3. Pada Masa Paska Kolonial
• pada masa zaman orde lama, keadaan dunia usaha di
indonesia belum banyak berubah, dimana warisan
kolonial masih terasa. Hal ini disebabkan beberapa
sektor usaha masih dikuasai oleh swasta asing dan
kegiatan perdagangan masih dikuasai oleh golongan
non-pribumi. Padahal berbagai kebijaksanaan
ekonomi yang telah diambil oleh pemerintah cukup
banyak, dalam rangka menumbuhkan serta
mengembangkan kewiraswastaan pada golongan
pribumi, seperti ; politik demokrasi/ekonomi
terpimpin, Rencana Pembangunan Nasional, semesta
Berencana, nasionalisasi perusahaan-perusahaan
swasta asing.
• Pada zaman orde baru, pertumbuhan dan
perkembangan kewiraswastaan di tanah air cukup
baik, meskipun dapat dikatakan terlambat karena
faktor historis yang tidak menguntungkan di atas.

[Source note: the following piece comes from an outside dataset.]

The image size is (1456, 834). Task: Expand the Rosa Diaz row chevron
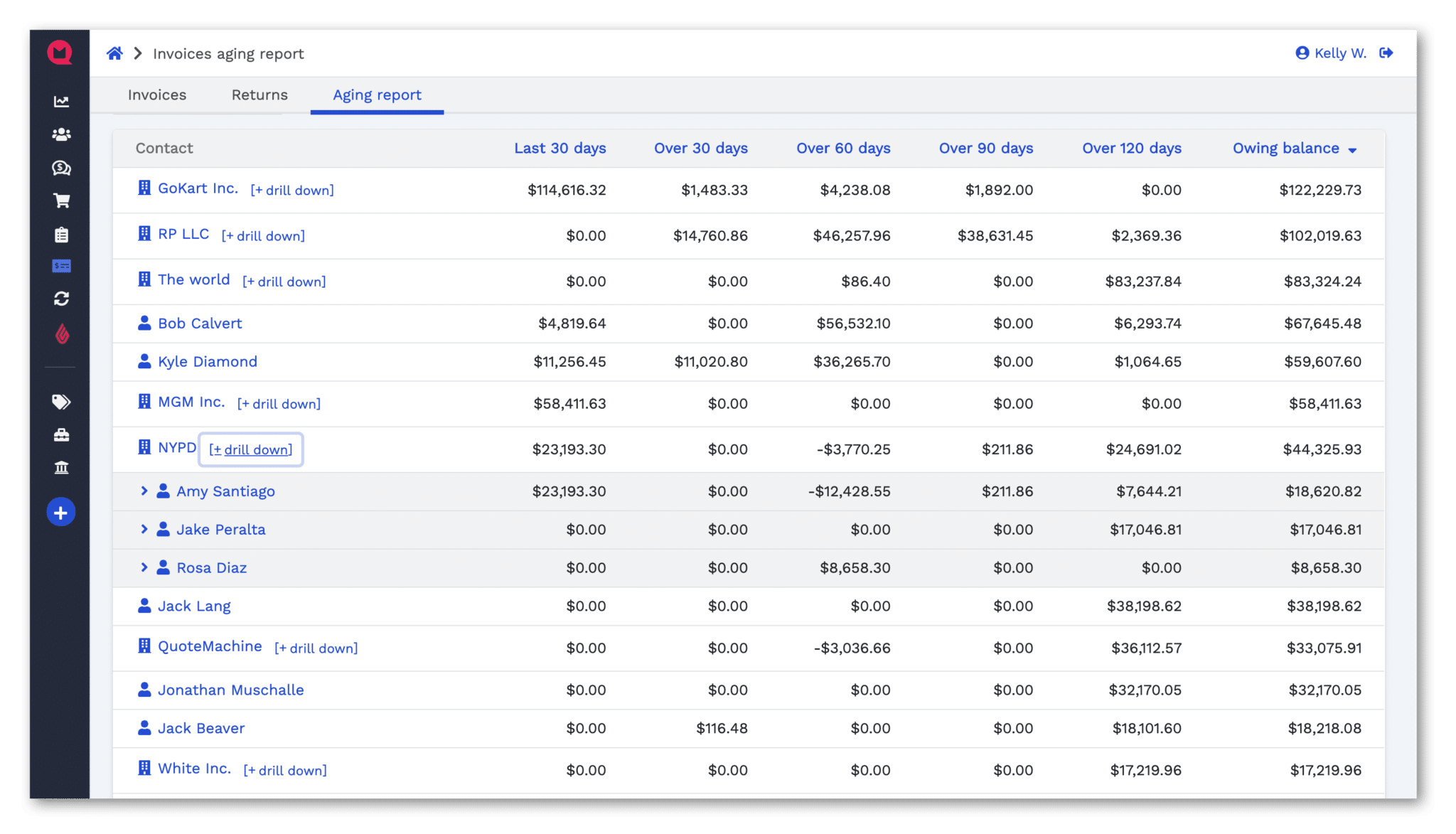pos(144,567)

Keterlambatan pertumbuhan dan perkembangan
jumlah wiraswasta tersebut sangat menghambat
pembangunan ekonomi. Menyadari hal ini, maka
akhir-akhir ini pemerintah banyak mengeluarkan
kebijaksanaan debirokratisasi dan deregulasi dengan
maksud untuk mendorong pertumbuhan dan
perkembangan kewiraswastaan, khususnya di bidang
perbankan dan perpajakan.
• Kebijaksanaan deregulasi ini ternyata telah telah
membawa
hasil.
Selanjutnya
kebijaksanaan
perbankan diteruskan pemerintah pada tahun 1988
dengan dikeluarkannya paket kebijaksanaan 27
oktober 1988 (pakto 27).
• Adapun tujuan dari pakto 27 adalah :
1. Peningkatan dan pengerahan dana masyarakat
2. Peningkatan ekspor nonmigas
3. Efisiensi lembaga-lembaga keuangan dan perbankan
4. Peningkatan pengendalian kebijaksanaan moneter
5. Penciptaan iklim yang lebih baik bagi
pengembangan pasar modal. ( warta koperasi , no
28/1988)
• Pakto 27 telah melahirkan bank-bank baru atau
perluasan dari bank-bank yang sudah ada.
• Menurut J.B. Sumarlin, sebelum dikeluarkan pakto 27
di Indonesia hanya terdapat 7 bank pemerintah, 66
bank swasta, nasional dan 11 bank asing, yang terdiri
atas 10 cabang bank asing dan 1 bank campuran.
Dengan dikeluarkannya pakto 27 dalam waktu 1 tahun
jumlah bank di Indonesia meningkat cukup banyak,
seperti : bank swasta nasional yang telah mendapat
izin prinsip ada 40 buah, sedangkan yang telah
diberikan izin operasi tercatat 20 buah
Bank asing/campuran yang telah mendapat izin prinsip 6 buah,
sedangkan yang telah diberikan izin operasi 4 buah.bank Perkreditan
Rakyat yang mendapatkan izin prinsip 400 buah, sedangkan yang telah
memperoleh izim operasi 100 buah. Disampint itu, ada peningkatan
status bank komersial dari bank non devisa sebanyak 20 buah. Selain
jumlahnya meningkat, penyebaran bank-bank kian merata di daerahdaerah seluruh tanah air, sehingga tidak lagi hanya terpusat di kota-kota
besar.
Sebagai/lanjutan dari Pakto 27, pemerintah mengumumkan Paket
Deregulasi 21 November 1988 (Pakno 21) di bidang tata niaga impor,
perdagangan, industri dan pertanian.
Itulah antara lain beberapa kebijaksanaan pemerintah di bidang
ekonomi, dalam rangka melaksanakan Tap MPR No.II/MPR/1998
tentang GBHN bidang Ekonomi.
Akhirnya dapat disimpulkan bahwa pertumbuhan dan perkembangan
kewiraswastaan di Indonesiaan jika ditinjau dari aspek historis, memang
tidak menggembirakan (kecuali pada zaman Orde Baru ini).